→ WRITTEN REQUEST
Copy out every line of the data below verbatim, leaving the pictures out of your answer.

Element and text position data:
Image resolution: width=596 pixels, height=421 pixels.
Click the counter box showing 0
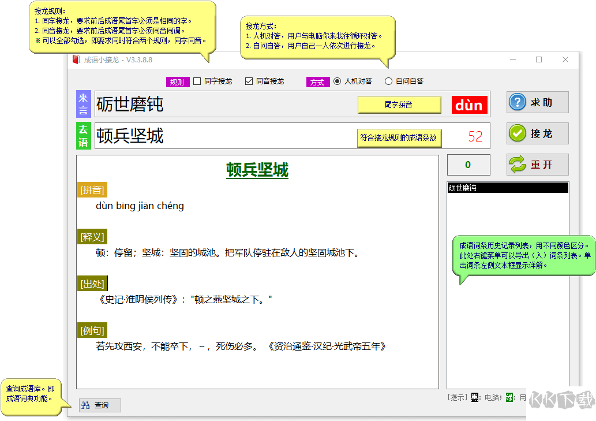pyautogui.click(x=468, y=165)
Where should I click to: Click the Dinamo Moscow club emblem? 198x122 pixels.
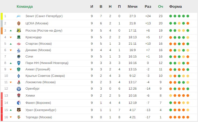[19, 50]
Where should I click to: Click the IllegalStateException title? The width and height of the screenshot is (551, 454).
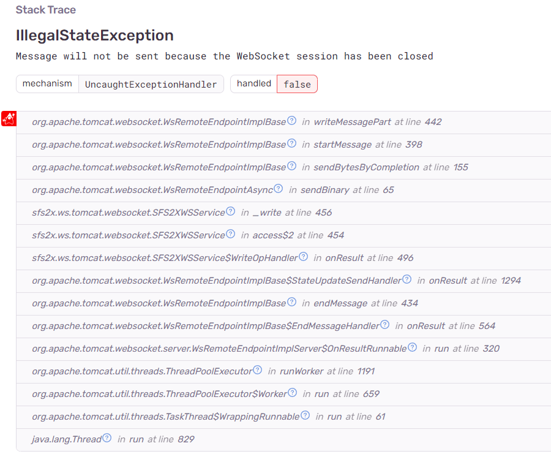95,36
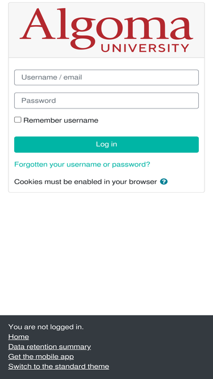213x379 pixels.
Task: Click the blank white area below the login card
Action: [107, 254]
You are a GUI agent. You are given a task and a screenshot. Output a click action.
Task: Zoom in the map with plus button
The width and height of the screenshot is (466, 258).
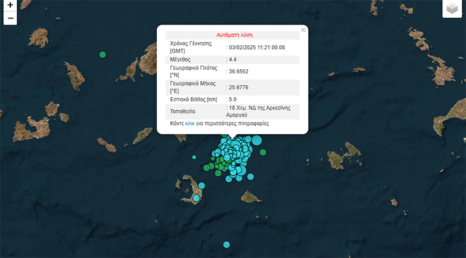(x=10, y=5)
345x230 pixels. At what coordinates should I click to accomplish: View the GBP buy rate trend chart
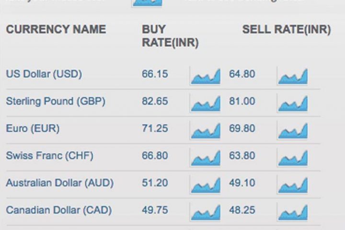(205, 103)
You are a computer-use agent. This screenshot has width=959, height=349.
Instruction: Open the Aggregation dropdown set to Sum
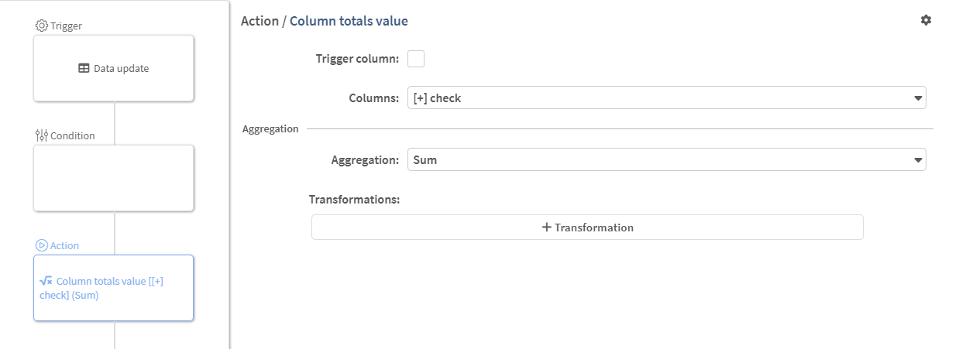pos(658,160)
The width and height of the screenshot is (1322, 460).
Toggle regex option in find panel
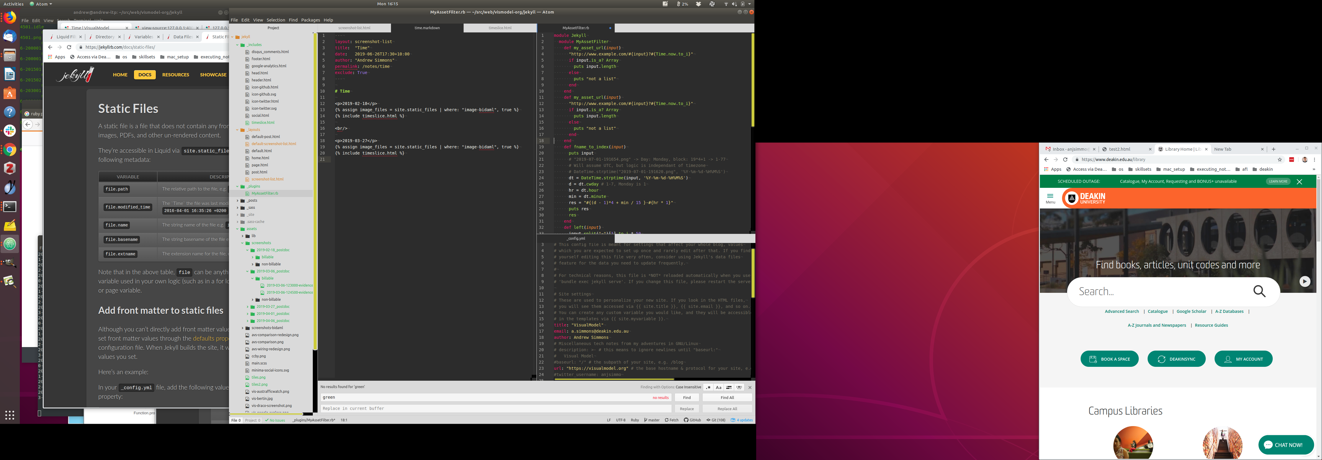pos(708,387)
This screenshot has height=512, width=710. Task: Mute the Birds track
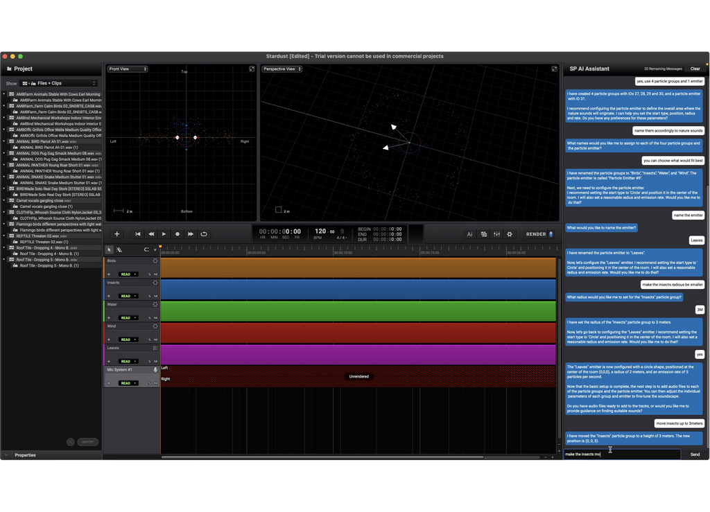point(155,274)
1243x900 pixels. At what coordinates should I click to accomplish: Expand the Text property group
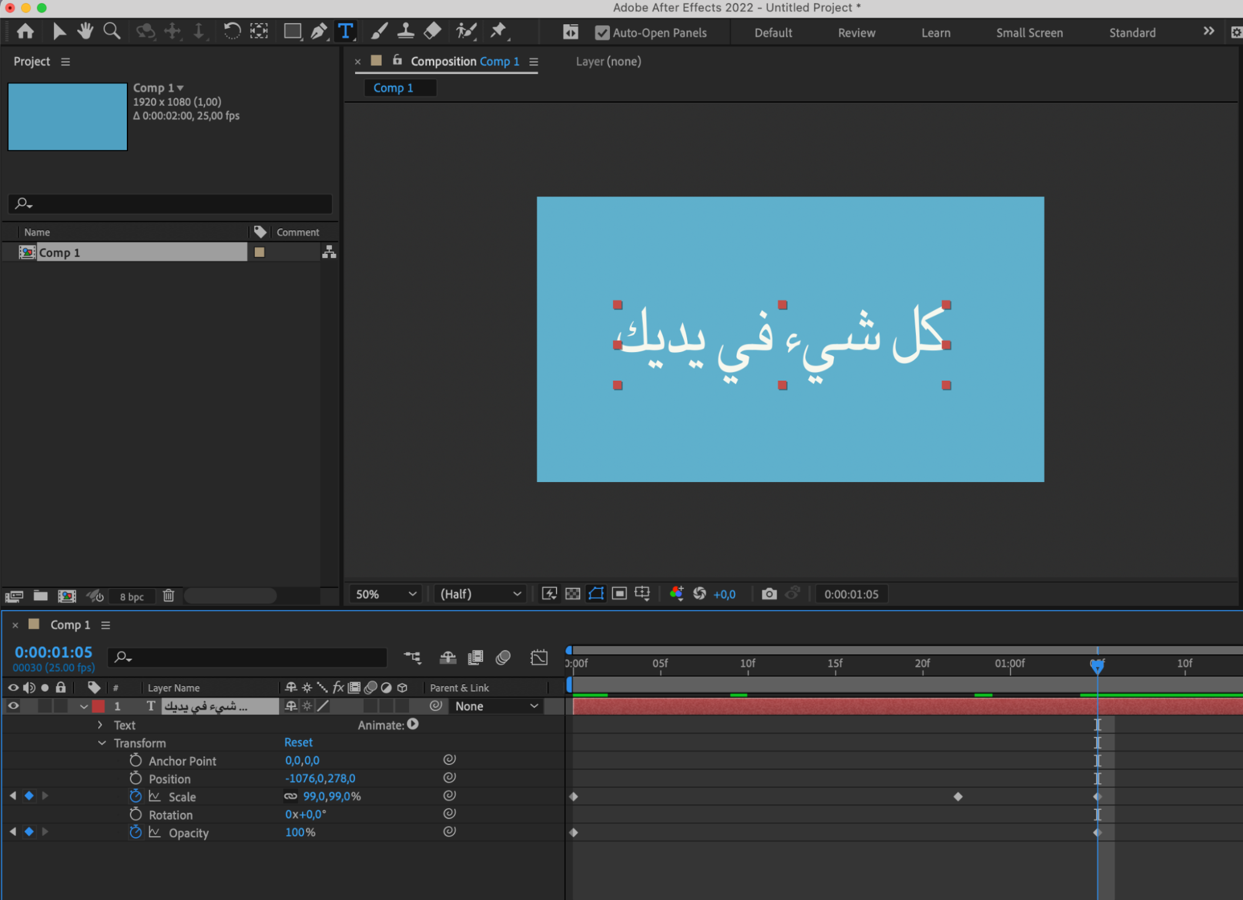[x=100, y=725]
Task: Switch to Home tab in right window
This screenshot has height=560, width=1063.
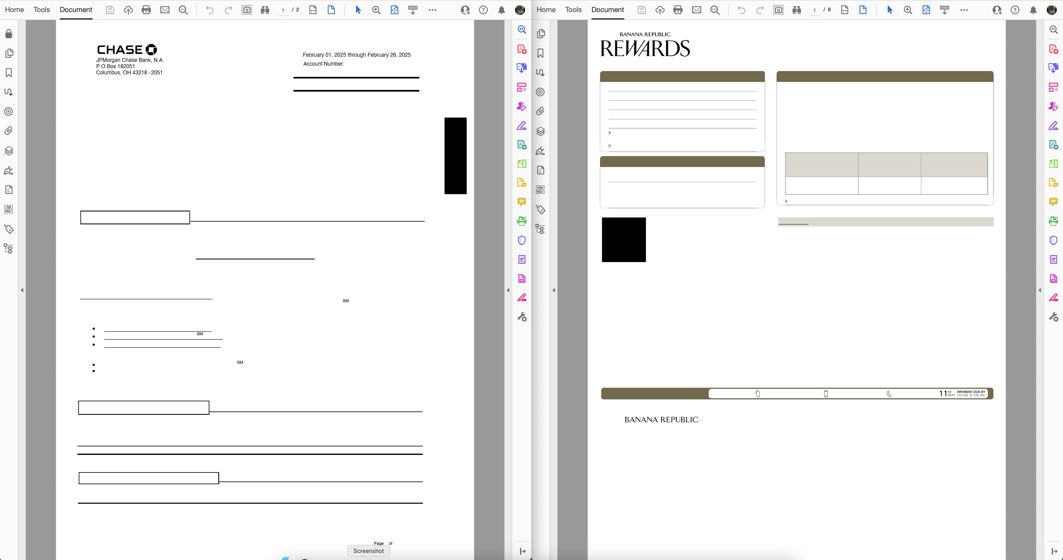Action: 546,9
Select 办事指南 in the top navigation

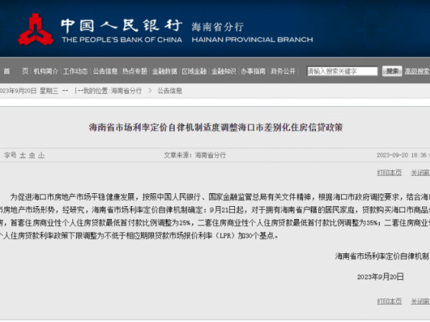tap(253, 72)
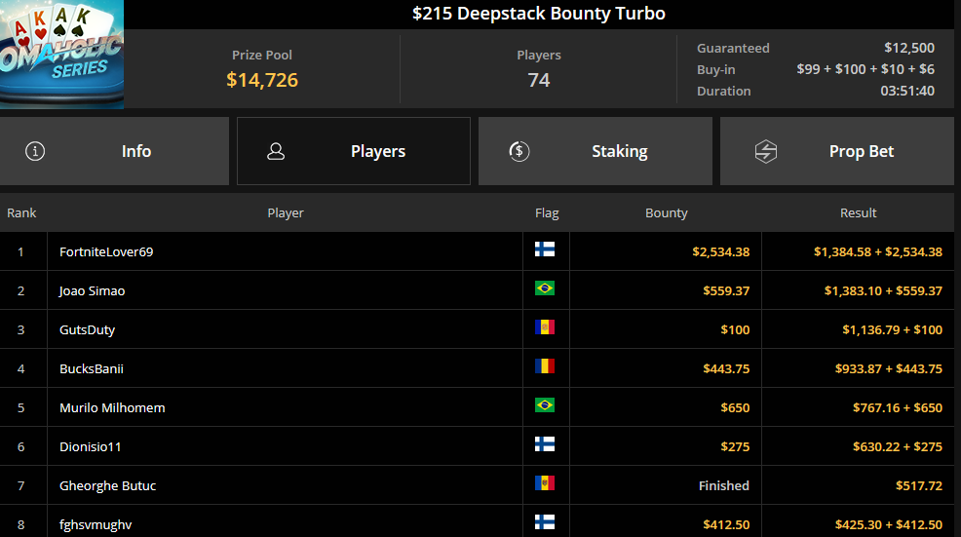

→ OUTPUT FOR THIS EXERCISE
Image resolution: width=596 pixels, height=421 pixels.
Click the counter box showing 0
pyautogui.click(x=468, y=165)
Where should I click to: Click the Dinamo Moscow club emblem? 198x122 pixels.
[19, 50]
Where should I click to: Click the IllegalStateException title? The width and height of the screenshot is (551, 454).
95,36
213x379 pixels.
Task: Click the blank white area below the login card
Action: [107, 254]
You are a GUI agent. You are given a task and a screenshot. Output a click action.
Task: Zoom in the map with plus button
The width and height of the screenshot is (466, 258).
(x=10, y=5)
345x230 pixels. At what coordinates should I click to accomplish: View the GBP buy rate trend chart
(205, 103)
You are a computer-use agent. This screenshot has width=959, height=349.
Instruction: Open the Aggregation dropdown set to Sum
pos(658,160)
The width and height of the screenshot is (1322, 460).
Toggle regex option in find panel
pos(708,387)
This screenshot has height=512, width=710. Task: Mute the Birds track
point(155,274)
1243x900 pixels. At what coordinates should I click to accomplish: Expand the Text property group
[x=100, y=725]
Task: Switch to Home tab in right window
This screenshot has height=560, width=1063.
Action: 546,9
Select 办事指南 in the top navigation

tap(253, 72)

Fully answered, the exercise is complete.